La marcha y el manifiesto
La jornada de concienciación, que Círculo Azul organiza desde hace tres ediciones, nació para dar visibilidad a la realidad de las personas con tipo 1 y para recordar que el control diario exige planificación constante. La marcha solidaria volvió a ser el eje del programa, con salida y llegada en la plaza de la Constitución.
Tras el recorrido, la lectura del manifiesto centró la petición a la Administración educativa: una actualización del protocolo que fije responsabilidades, procedimientos y recursos ante la nueva realidad epidemiológica. La asociación subraya que esa guía debe ser operativa y conocida por toda la comunidad escolar.
El evento se enmarca en la agenda previa al 14 de noviembre, fecha que cada año activa campañas informativas y de prevención. Círculo Azul optó por conectar ese impulso global con solicitudes concretas a nivel local.
Apoyo institucional
La concejal de Servicios Sociales, Aurora Galisteo, respaldó la iniciativa y reconoció la labor de la asociación, que suma tres años de actividad en la ciudad. Calificó de «fundamental» el trabajo de estas entidades ante una patología que gana prevalencia y que requiere sensibilización sostenida.
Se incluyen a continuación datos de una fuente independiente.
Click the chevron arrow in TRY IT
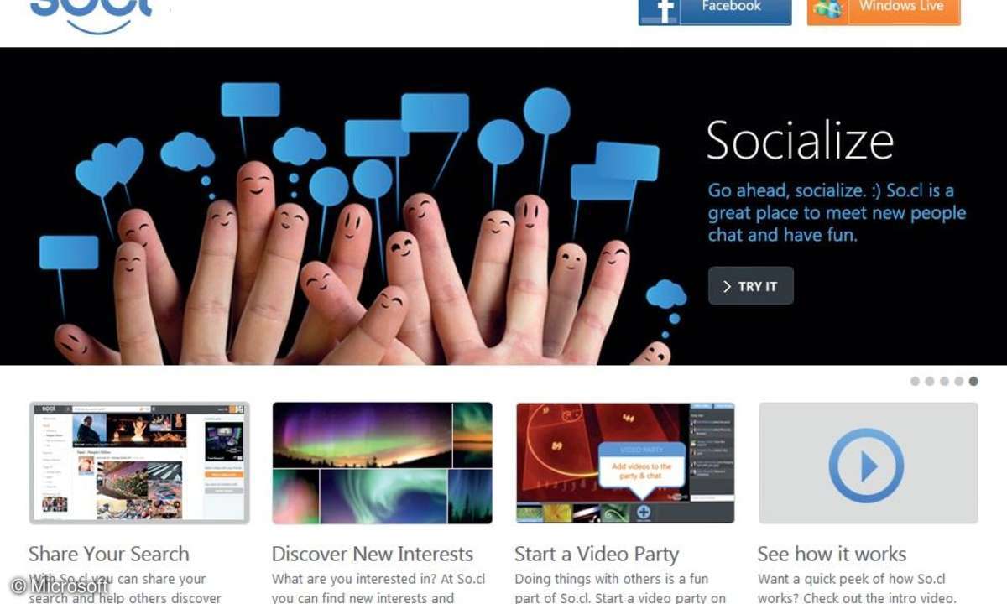This screenshot has height=604, width=1007. click(727, 287)
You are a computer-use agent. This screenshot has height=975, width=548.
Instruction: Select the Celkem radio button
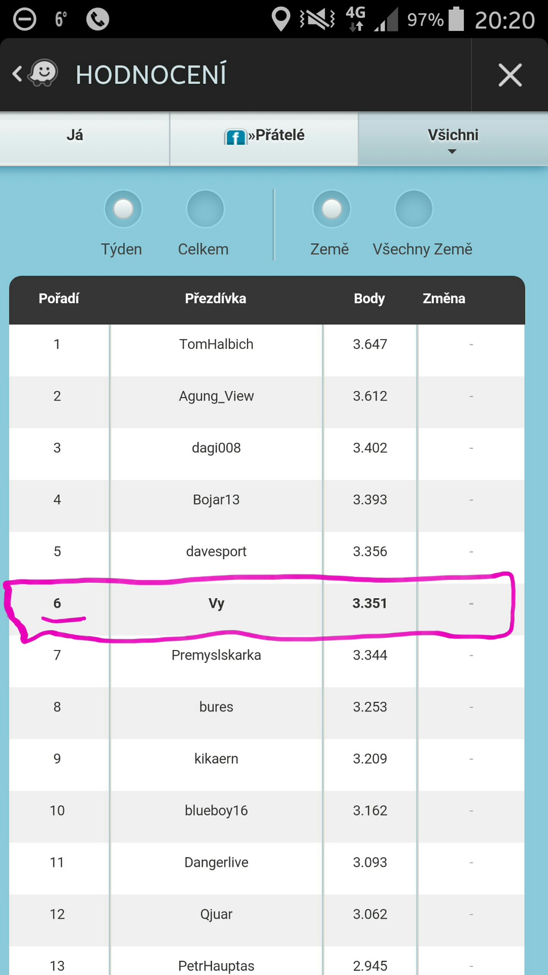[205, 209]
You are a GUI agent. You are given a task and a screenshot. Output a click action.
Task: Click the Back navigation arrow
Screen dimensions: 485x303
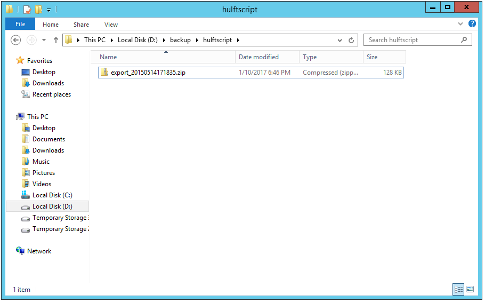[15, 40]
El apoyo municipal se tradujo en presencia en la jornada y en la visibilización del mensaje principal: la necesidad de que escuelas y centros de trabajo incorporen pautas claras de actuación para garantizar el bienestar de las personas con diabetes.
La entidad valora que ese respaldo institucional facilite el diálogo con las administraciones competentes y acelere la actualización de los instrumentos de referencia en el ámbito educativo.
Actividades de sensibilización
Además de la marcha y el manifiesto, el programa incluyó actividades simbólicas y de concienciación en la plaza. La Escuela de Música Moderna, con varios combos y profesorado, puso la banda sonora a una mañana que combinó divulgación y participación ciudadana.
Con este formato, Círculo Azul buscó colocar en la agenda pública un mensaje práctico: la diabetes se gestiona también en el trabajo y en la escuela, y para hacerlo con seguridad hacen falta protocolos actualizados, formación y recursos accesibles.
La asociación prevé mantener sus acciones de visibilización en las próximas semanas, aprovechando el eco del Día Mundial, con el foco puesto en convertir la concienciación en mejoras concretas en el día a día de pacientes y familias.